Golang编译优化——稀疏条件常量传播

2024-05-08 18:10
golang, 后端, 开发语言
50人已看

文章目录

一、概述
二、稀疏条件常量传播

一、概述

1.1 常量传播

常量传播（constant propagation）是一种转换，对于给定的关于某个变量 $x$ 和一个常量 $c$ 的赋值 $x\leftarrow c$ ，这种转换用 $c$ 来替代以后出现的 $x$ 的引用，只要在这期间没有出现另外改变 $x$ 值的赋值。

如下图a的CFG所示，基本块B1中的指令 $b\leftarrow 3$ 将常量3赋给 $b$ ，并且CFG中没有其他对 $b$ 的赋值。图b是对图a做常量传播的结果，此时 $b$ 的所有出现都已被3替换，但都没有对结果得到的常数表达式进行计算（就是常量折叠，这里也可以直接结算）。
在这里插入图片描述
正是因为常量传播的优化操作，使得指令 $b\leftarrow 3$ 成为无用代码（没有在其他的指令操作数中引用），死代码删除时可以将 $b\leftarrow 3$ 删除。

1.2 SSCP 和 SCCP的区别

在《编译器设计》总结中介绍过稀疏简单常量传播（Sparse Simple Constant Propagation，SSCP），这里将要介绍的是稀疏条件常量传播（Sparse Conditional Constant Propagation，SCCP），它和SSCP实现方法相似，只是传播方式不同，两者在CFG中处理常量传播时的主要区别如下：

传播方式。

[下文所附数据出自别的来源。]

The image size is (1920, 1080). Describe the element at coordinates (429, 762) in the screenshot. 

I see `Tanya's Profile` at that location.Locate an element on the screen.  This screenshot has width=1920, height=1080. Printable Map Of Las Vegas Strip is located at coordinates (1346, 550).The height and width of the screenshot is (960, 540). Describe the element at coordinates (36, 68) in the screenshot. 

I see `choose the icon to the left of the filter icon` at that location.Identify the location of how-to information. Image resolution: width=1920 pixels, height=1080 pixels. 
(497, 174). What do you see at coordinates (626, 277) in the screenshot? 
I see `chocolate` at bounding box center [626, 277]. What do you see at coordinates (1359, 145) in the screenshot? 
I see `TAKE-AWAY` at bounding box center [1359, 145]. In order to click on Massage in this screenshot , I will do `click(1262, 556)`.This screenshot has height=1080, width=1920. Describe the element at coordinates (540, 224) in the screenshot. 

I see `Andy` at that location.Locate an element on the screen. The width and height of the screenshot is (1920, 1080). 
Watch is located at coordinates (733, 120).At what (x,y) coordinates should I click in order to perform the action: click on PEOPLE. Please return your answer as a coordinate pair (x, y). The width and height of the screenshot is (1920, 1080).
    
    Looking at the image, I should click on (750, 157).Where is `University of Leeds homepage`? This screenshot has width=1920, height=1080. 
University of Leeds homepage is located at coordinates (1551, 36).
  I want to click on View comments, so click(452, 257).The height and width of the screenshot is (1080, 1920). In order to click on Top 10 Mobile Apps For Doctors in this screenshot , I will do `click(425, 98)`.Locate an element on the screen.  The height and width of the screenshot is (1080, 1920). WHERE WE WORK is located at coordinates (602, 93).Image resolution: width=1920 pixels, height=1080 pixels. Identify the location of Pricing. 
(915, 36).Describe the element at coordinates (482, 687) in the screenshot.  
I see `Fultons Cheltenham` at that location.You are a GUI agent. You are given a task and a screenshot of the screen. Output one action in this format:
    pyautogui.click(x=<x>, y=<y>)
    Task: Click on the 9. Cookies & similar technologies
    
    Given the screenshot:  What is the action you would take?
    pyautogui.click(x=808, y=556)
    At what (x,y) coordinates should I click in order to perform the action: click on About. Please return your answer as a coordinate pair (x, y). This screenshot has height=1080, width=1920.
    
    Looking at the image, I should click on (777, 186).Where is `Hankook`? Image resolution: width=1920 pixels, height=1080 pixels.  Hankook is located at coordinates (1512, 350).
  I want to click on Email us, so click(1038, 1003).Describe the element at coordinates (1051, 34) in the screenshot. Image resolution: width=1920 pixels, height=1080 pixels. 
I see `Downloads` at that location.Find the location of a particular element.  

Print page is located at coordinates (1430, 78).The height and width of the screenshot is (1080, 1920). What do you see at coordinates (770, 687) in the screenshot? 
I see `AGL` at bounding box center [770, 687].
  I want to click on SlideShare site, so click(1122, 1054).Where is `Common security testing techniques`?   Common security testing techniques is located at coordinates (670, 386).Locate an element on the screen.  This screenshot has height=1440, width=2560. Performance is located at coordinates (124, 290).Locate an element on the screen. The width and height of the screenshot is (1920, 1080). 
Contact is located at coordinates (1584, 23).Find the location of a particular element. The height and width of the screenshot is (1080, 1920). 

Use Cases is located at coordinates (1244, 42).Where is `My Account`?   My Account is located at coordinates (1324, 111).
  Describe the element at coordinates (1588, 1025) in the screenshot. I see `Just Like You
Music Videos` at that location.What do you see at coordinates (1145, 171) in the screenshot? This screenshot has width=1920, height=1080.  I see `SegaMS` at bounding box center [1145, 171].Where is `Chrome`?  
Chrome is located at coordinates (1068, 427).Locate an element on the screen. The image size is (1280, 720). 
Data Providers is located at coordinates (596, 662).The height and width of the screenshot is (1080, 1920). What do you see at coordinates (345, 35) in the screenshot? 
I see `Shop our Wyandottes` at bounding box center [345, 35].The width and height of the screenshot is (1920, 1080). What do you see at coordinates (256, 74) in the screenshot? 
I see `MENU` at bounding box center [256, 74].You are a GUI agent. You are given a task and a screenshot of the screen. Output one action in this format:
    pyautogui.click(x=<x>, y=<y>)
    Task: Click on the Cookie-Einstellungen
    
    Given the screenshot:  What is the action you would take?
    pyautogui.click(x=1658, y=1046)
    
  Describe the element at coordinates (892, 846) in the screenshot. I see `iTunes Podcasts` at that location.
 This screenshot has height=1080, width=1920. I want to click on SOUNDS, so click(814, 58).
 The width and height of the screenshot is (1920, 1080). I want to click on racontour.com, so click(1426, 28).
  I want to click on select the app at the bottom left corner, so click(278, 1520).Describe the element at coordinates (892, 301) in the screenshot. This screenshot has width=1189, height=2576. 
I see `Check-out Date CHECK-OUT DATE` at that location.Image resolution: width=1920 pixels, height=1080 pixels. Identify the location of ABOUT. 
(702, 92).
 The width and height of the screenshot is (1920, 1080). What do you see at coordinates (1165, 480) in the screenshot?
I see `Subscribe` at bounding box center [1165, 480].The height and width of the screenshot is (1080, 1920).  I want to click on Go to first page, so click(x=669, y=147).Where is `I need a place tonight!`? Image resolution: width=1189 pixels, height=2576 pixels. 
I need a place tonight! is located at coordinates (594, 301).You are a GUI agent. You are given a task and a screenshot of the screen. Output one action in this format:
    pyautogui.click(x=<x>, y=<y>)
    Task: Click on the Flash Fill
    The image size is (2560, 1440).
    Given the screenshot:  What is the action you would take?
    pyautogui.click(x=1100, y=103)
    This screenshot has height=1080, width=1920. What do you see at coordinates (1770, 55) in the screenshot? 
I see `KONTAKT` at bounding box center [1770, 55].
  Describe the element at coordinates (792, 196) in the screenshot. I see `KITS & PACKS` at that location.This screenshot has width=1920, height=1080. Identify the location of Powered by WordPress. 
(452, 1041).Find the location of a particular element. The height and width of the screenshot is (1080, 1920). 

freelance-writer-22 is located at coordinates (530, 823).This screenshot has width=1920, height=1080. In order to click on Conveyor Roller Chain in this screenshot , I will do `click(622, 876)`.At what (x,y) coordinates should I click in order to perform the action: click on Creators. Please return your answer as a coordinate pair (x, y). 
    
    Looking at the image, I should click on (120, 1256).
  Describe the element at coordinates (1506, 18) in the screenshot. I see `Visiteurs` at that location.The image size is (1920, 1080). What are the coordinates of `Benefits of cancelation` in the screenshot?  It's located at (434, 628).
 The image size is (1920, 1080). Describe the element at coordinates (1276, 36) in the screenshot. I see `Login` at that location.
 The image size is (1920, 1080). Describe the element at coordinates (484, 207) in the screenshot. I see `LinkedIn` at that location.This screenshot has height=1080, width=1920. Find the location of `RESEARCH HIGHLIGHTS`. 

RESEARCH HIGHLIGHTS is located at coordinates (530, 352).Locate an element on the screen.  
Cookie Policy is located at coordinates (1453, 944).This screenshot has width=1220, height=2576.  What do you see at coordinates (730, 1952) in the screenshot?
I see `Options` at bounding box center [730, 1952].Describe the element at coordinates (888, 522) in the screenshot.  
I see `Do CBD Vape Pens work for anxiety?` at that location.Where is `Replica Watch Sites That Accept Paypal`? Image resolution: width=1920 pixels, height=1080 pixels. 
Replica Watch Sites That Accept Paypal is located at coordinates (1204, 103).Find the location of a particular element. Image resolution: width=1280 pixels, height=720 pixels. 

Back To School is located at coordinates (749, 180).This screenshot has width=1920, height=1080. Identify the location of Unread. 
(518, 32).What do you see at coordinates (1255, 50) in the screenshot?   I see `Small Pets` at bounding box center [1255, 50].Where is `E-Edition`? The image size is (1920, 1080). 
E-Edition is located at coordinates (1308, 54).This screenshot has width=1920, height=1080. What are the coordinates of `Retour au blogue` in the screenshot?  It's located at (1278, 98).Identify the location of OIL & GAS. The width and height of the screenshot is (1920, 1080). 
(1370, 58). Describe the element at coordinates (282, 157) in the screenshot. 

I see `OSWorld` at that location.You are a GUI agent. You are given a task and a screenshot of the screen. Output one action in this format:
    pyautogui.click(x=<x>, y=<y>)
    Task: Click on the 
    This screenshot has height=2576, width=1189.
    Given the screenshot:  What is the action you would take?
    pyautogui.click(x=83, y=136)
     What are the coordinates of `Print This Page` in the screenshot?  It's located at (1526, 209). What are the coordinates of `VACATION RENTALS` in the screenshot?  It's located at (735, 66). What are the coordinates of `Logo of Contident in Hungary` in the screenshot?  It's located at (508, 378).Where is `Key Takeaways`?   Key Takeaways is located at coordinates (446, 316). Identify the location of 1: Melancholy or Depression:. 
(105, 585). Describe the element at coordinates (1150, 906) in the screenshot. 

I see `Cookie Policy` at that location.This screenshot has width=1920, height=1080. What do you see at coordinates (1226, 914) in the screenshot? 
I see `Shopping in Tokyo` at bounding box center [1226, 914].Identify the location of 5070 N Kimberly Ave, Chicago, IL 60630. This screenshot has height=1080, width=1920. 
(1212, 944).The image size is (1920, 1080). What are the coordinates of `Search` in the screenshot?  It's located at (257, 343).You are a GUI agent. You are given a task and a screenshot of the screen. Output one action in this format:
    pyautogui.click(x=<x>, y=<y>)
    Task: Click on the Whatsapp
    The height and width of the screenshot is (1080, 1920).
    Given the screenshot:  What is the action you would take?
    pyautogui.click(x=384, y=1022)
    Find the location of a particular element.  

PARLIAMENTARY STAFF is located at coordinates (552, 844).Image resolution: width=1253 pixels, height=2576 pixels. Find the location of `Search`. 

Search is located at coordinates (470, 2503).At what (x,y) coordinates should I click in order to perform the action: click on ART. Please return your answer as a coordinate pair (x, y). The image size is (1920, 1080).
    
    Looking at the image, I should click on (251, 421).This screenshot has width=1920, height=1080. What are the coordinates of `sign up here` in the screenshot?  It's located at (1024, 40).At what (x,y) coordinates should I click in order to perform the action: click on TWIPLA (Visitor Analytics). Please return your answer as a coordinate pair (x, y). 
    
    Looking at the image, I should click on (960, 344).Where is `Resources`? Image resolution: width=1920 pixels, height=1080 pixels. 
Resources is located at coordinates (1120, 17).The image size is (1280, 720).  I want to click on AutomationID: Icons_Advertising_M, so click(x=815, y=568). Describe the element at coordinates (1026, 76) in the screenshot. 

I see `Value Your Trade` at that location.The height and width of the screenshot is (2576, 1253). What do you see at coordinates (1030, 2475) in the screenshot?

SCCP的常量值只沿着可达的控制流路径传播，当遇到条件分支时，只有符合条件的路径上的常量值才会被传播；SSCP则是一种更为简单的常量传播方法，它不考虑控制流条件，而是在整个控制流图中的所有路径上进行常量传播。
传播精度。SCCP由于只在符合条件的控制流路径上传播常量，因此稀疏条件常量传播的精度相对较高。它能够更准确地确定哪些值可以在运行时被计算为常量。SSCP稀疏简单常量传播的精度相对较低，因为它忽略了条件分支，常常会导致在一些路径上的常量传播不正确。
复杂度。SCCP由于考虑了控制流条件，稀疏条件常量传播的算法复杂度相对较高，但它更准确。SSCP稀疏简单常量传播的算法相对简单，但它的精度较低，可能会导致一些常量传播的机会被忽略。

1.3 Golang中SCCP不完善点

目前主要存在以下几个不完善点：

尚不支持nil和string常量的传播。
只支持函数内部常量传播，尚不支持过程间的传播。
SCCP和prove等pass存在重复优化，其实是可以整合一下的。
最后一个是Phi的top ∩ constant = constant的设计，在我的理解上改成top ∩ constant = top更好，但我不确定这样是否会引入问题，以后看看其他编译器的实现再来考究。

二、稀疏条件常量传播

Golang中关于SCCP的实现在文件src/cmd/compile/internal/ssa/sccp.go中，算法的开始函数是sccp(f *Func) 函数。SCCP算法实现的步骤主要分为：

初始化worklist：首先，需要初始化worklist中存放的必要数据结构，以便记录控制流图、变量的使用情况和 lattice 等信息。
构建 def-use 链：遍历函数的基本块和值，构建每个值的 def-use 链，以确定哪些值的常量可以被传播。
传播常量：遍历每个基本块和其中的Value，对每个Value应用稀疏条件常量传播算法。这包括检查Value的操作类型，确定其是否可以被折叠为常量，并根据参数更新 lattice。对于具有多个后继的基本块，根据控制Value的 lattice 更新传播路径。
重写no-constant：一旦确定了可以替换为常量的值，将其替换为相应的常量。同时，更新相应基本块的控制流以反映这些常量值的传播。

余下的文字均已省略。